» TO BE DONE: Please continue the transcript below about using search and social data in brand campaigns, picking up after its last sentence and not after the lines that follow it.

Yeah, so you need to do the groundwork before you actually do that campaign. And like you said, it can be used during and after the campaign as well, for example, with a Gillette ad. When that came out, we tracked a number of search terms surrounding the campaign. When we looked at the SERPs for the term Gillette ad. In the two days after the ad, we can see top stories, video links, Twitter cards are all there at the top of Google, which is what you'd expect to see. But then if we look at the SERPs for the term, Gillette sexist, which has negative connotations, we can see the SERPs diversifying over days as opinions cement. So a few days later, after the campaign have come out, we suddenly saw video cards, ranking highly for the word sexist, so you can see what people are searching for and how the coverage is changing for it as well. So having that real time data allows you to react to that sentiment, whether it's crisis management if you haven't got the term, particularly right, or finding new opportunities and new partners, as we discussed before. And this information can then inform how you deal with your campaigns in the future. So you can look back and see what mistakes did we make? What opportunities were there that we can think of in the future? And how can we emulate the success that we had for our next campaign and avoid the pitfalls? We also spoke to Gemma Joyce from brand watch about using social data to inform legislative campaigns.
We're joined by Gemma Joyce, a social data journalist at Brandwatch, Hi, Gemma.
how's it going?
Yeah, fine. Thank you.
So if you are a legislative brand, how would you use brand watch data during the course of your campaign?
So I think when it comes to taking a stance on a controversial issue, or an important societal issue, you need to do a lot of research in advance. I spoke to a really cool lady recently from a consultancy, and she was one of the original people who worked on the Dove's campaign for real beauty, which really challenged the norms and representation around beauty and advertising and stuff like that. And she said, You've really got to figure out where your brand's territory is, what's credible and relevant to your consumers and your audience. And what's valuable to them. But then you got to come back with something as credible and relevant to you and your brand, your brand values. So I guess there's two things there. So what's important for you and you walking the walk and doing what you what you care about? And also what's important to your to your customers. So really researching what issues they're talking about, what kind of things they really care about is really important for that kind of thing.

» MATERIAL:
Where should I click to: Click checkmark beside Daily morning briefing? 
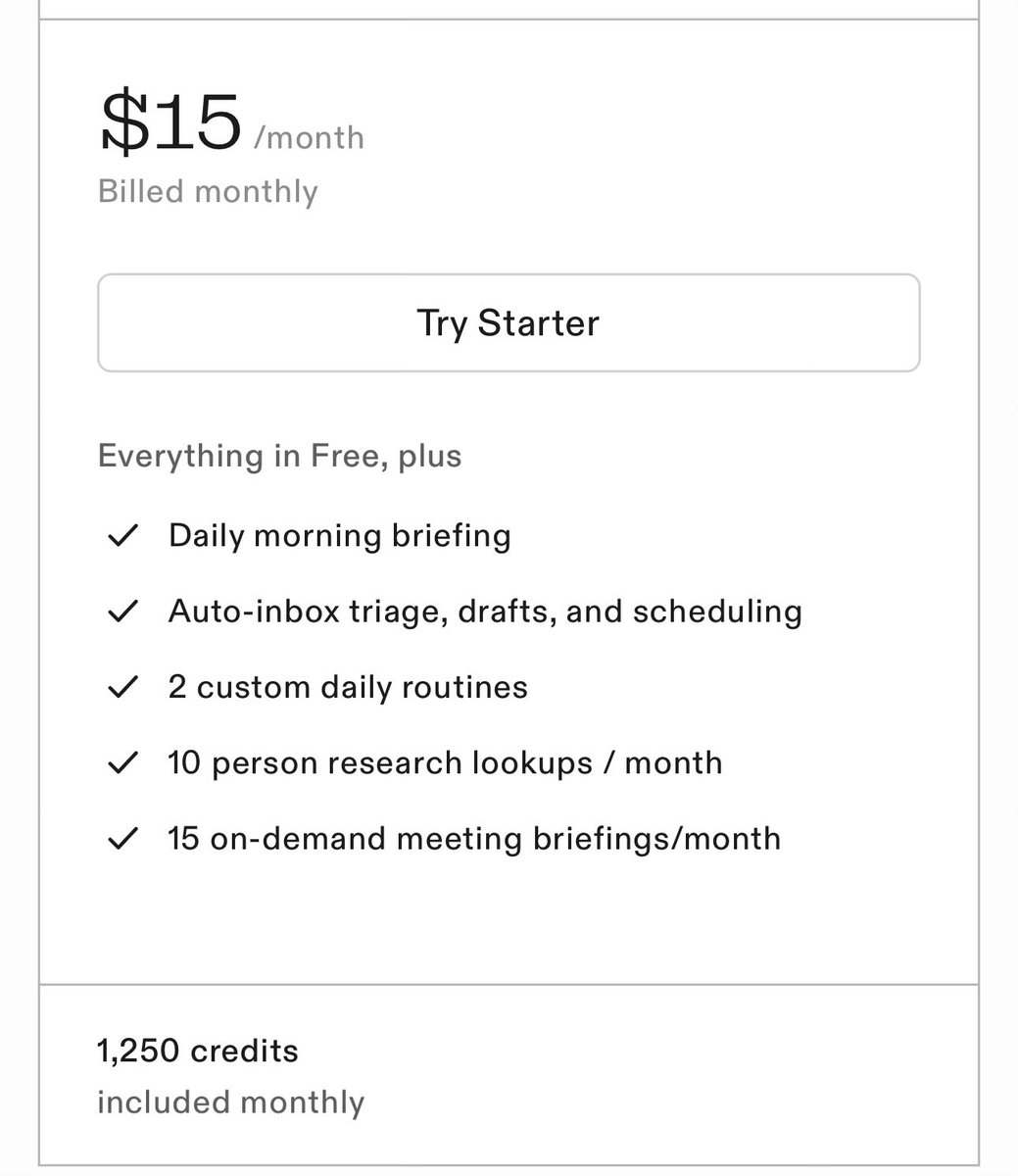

» RESULT OF THE EXERCISE:
Specifically, from like, a social data perspective, How would you go about kind of like tackling it in terms of like, you know, looking into the data, would you track like mentions, or would you listen to conversations and things like that?
Definitely. So we did some research recently called the Brandwatch brand follower report. And we looked at starting with your Twitter followers, and looking at what kind things they care about. So for example, we looked at Nike, Adidas, and Under Armour, and we looked at the kinds of media outlets, they tweet links to so right leaning or left leaning, as well as the different topics they care about. So women's rights, animal rights, etc. And so we found that people who follow Nike more likely to talk about minority rights, and they will also the most likely to talk or to share links to left leaning new sites. So actually, that places them much more suitably than the other two for the kind of campaign they did with Colin Kaepernick, for example. So doing that kind of competitive analysis, as well as just on your own followers, I think is a really important way to start.
Yeah, definitely. So we are talking from a search perspective, your social, and what do you think the benefits are of using both of the data sets together during a campaign of this sort?
I think, especially when it's something as high stakes is this you want to kind of have as many data sources as possible, bring it together and make sure that you're making the right decision. Start with either search or social, which is a good, you know, online site in place. And then look at the trends, look at what's what's happening, and then switch over to the other medium and see what's happening there just to see if it correlates.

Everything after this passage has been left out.